**TASKS FOR THIS EXERCISE**
**a)** In the course introduction, what would the writer count as a victory at the end of the semester?
**b)** From the course introduction, copy word for word the part that opens with the words containing "The difference between commercial" and closes with "work just right.".

──────── SOURCE DOCUMENT

Page history last edited by Jayson Yeagley 13 years, 3 months ago

~ ~ Approaching Literature ~ ~

Now that you've studied the syllabus, I'd like to make some less formal introductory comments about the course.

First and foremost, I'd like to stress that this is an introductory course. As much as I may want to, I can't expect to expose you to even a respectable fraction of all the great literature that's available, waiting, lurking in the libraries and the bookstores--maybe even on your own bookshelf…so my goal, and I hope it's a realistic one, is to inspire you to keep reading beyond this course. In this age of the "death of the book," it would be a victory, for example, if at the end of the semester you decided you wanted to keep this textbook rather than sell it back.

Aside from wanting you to enjoy literature enough to read it on your own, I also want to help you acquire the critical thinking tools you'll need to get the most out of literature when you do take the time to read it. And I want you to stop thinking about being critical as being something nasty and evil and start thinking about being critical as being something intelligent and worthwhile. I want to share with you some criteria you can use to help you choose literature you'll find personally rewarding, whatever your individual taste.

~ Towards a Definition of Worthwhile Literature ~

So here's my first question, and I hope you notice that the nature of this question invites your personal opinion:

WHAT'S THE DIFFERENCE BETWEEN WORTHWHILE AND WORTHLESS LITERATURE? Or, to put the question in a more long-winded way: What's the difference between literature that's artistically accomplished and "worth" looking at, studying, closely, and literature that's far less artistically accomplished and unworthy of looking at, or studying, closely? (What do I mean by "worth" here? I think I mean something like "worth our time because it'll enrich us somehow, someway.")

Make no mistake, this is not a simple question, but a semester-long question; we can only begin to answer it tonight. I can provide a few starters, but ultimately this is a problem every reader solves individually: what's worth reading?

The difference between commercial art and serious art is like the difference between a Snickers bar and a full course meal. One is quickly consumed; it attracts us with its glossy wrapper, entices us with its sugar and fat, but ultimately it just weighs us down needlessly. (Unless you're young and you have one of those envious supermetabolisms!) The other feeds you, it sustains you, it's meaty, nutritious, building muscle and helping each and every cell work just right.

1. Worthwhile literature creates a lasting impression. It may be (1) provocative, (2) beautiful, (3) uncanny, and (4) brightly, shatteringly meaningful, causing ideas and feelings to reverberate long after the reading ends.

whereas

Less artistically accomplished literature leaves your head the moment you finish it. Once you finish reading, you immediately commence thinking about more important things, like where to do your food shopping next week. Think of the difference between watching a throwaway sitcom on TV as opposed to some powerful film you saw in the theaters recently, and you'll catch my drift here.

2. Worthwhile literature stretches the reader's imagination. It's a fact about people--we like to use our imaginations! We've been developing literature practically forever. The earliest records of our civilizations contain literature in the form of mythical stories, epic poetry, tragedies, comedies, poetic odes in celebration of cultural heroes; poster boys like Gilgamesh, Moses, Achilles and Odysseus…. We love the literary stuff from way back. I'd venture to bet (and I think I could get people like Joseph Campbell, the late great scholar who studied myth across cultures) that as long as we've had language, we've had literature. And inspired imaginings are still the key to great literature. They engage us. We use our imagination to build pictures in our minds, discover meanings. We enjoy the fact that meanings and pictures are ambiguous, awaiting our indivdidual interpretations.

────────────────
──────── RECORDED DATA

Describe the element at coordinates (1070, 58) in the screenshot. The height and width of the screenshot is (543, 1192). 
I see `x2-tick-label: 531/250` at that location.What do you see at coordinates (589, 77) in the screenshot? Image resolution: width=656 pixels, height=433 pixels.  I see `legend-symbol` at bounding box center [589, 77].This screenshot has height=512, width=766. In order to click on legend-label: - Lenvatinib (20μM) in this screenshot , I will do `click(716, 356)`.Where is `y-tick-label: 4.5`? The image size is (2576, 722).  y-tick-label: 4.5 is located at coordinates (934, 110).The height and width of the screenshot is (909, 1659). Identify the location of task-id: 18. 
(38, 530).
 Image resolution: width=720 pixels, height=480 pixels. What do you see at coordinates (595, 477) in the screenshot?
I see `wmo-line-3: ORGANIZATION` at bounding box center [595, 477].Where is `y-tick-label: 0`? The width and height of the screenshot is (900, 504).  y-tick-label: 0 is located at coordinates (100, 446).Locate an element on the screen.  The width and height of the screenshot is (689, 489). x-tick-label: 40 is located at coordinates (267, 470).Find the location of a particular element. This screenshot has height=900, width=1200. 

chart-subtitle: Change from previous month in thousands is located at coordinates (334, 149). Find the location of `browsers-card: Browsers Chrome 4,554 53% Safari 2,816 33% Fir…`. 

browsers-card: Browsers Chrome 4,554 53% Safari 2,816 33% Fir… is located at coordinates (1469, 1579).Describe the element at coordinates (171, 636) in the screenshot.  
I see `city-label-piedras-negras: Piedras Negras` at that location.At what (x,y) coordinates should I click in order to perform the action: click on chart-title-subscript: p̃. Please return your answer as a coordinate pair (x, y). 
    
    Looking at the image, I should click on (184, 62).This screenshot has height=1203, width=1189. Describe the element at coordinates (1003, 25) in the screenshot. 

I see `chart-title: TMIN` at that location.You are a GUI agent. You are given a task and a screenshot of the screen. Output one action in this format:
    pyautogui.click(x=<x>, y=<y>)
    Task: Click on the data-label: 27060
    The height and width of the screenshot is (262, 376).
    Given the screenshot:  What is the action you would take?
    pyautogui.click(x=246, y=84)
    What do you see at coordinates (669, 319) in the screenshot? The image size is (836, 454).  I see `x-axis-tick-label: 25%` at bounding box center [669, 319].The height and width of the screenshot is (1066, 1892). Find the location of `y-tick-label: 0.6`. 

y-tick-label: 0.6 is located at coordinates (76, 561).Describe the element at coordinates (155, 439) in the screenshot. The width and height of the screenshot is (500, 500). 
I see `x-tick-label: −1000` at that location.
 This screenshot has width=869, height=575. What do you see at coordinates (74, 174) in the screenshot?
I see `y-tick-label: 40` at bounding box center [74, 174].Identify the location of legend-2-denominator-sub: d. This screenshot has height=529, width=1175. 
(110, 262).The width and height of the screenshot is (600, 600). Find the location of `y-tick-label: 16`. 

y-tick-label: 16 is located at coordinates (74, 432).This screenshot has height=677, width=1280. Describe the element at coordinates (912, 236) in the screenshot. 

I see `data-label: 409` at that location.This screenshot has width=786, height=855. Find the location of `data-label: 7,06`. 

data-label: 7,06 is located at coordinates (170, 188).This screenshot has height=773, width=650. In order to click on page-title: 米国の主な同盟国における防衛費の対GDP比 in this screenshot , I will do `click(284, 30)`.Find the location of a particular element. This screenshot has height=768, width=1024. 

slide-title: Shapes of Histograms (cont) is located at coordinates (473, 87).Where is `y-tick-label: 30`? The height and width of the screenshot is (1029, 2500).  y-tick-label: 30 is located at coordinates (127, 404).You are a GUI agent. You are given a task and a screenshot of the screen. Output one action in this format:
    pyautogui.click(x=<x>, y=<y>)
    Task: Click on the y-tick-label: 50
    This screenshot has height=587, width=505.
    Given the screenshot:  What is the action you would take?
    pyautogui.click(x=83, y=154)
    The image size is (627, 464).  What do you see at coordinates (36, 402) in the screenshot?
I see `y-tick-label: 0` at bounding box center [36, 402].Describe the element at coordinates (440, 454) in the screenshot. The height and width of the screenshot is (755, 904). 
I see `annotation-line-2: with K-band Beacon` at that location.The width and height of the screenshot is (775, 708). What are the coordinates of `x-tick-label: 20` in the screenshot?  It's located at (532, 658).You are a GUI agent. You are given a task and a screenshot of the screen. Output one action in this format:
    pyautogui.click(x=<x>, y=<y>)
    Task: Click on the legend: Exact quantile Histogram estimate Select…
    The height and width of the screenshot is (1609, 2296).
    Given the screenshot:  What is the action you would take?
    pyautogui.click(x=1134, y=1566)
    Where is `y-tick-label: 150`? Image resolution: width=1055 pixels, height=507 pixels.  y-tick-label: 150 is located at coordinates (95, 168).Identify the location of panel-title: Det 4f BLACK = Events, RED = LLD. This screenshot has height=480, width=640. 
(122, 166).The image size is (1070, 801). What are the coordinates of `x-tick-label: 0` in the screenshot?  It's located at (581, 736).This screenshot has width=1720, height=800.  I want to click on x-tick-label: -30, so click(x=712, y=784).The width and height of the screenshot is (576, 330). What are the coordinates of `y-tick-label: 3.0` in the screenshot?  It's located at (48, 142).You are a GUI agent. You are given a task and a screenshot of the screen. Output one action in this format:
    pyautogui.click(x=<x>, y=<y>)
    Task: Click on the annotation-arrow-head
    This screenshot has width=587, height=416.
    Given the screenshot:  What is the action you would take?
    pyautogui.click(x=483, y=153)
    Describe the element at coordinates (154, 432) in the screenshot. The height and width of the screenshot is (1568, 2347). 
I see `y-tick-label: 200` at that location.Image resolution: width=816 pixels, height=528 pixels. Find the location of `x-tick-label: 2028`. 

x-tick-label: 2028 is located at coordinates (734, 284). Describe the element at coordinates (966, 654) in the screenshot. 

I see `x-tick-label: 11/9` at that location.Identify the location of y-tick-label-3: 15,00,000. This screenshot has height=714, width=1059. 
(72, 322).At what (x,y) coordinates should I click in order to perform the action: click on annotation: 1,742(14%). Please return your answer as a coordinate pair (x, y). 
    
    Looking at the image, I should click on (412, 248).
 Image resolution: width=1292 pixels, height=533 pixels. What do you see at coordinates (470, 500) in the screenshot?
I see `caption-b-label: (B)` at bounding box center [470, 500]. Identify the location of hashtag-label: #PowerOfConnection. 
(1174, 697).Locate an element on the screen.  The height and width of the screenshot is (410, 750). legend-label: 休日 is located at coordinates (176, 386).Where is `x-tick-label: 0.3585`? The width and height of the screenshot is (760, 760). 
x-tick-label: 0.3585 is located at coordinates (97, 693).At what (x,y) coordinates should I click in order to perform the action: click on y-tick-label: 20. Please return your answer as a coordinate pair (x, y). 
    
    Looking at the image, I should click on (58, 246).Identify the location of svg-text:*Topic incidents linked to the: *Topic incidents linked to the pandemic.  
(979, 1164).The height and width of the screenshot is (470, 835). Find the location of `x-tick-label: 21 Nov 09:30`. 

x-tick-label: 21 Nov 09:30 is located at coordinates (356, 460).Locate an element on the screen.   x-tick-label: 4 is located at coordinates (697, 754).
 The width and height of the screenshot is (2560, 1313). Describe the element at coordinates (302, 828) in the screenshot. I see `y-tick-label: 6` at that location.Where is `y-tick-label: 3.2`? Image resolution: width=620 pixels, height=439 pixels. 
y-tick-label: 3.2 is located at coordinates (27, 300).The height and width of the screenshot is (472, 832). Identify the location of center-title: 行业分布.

────────────────

**EXPECTED RESPONSES**
**a)** Students deciding they want to keep the textbook rather than sell it back.

**b)**
The difference between commercial art and serious art is like the difference between a Snickers bar and a full course meal. One is quickly consumed; it attracts us with its glossy wrapper, entices us with its sugar and fat, but ultimately it just weighs us down needlessly. (Unless you're young and you have one of those envious supermetabolisms!) The other feeds you, it sustains you, it's meaty, nutritious, building muscle and helping each and every cell work just right.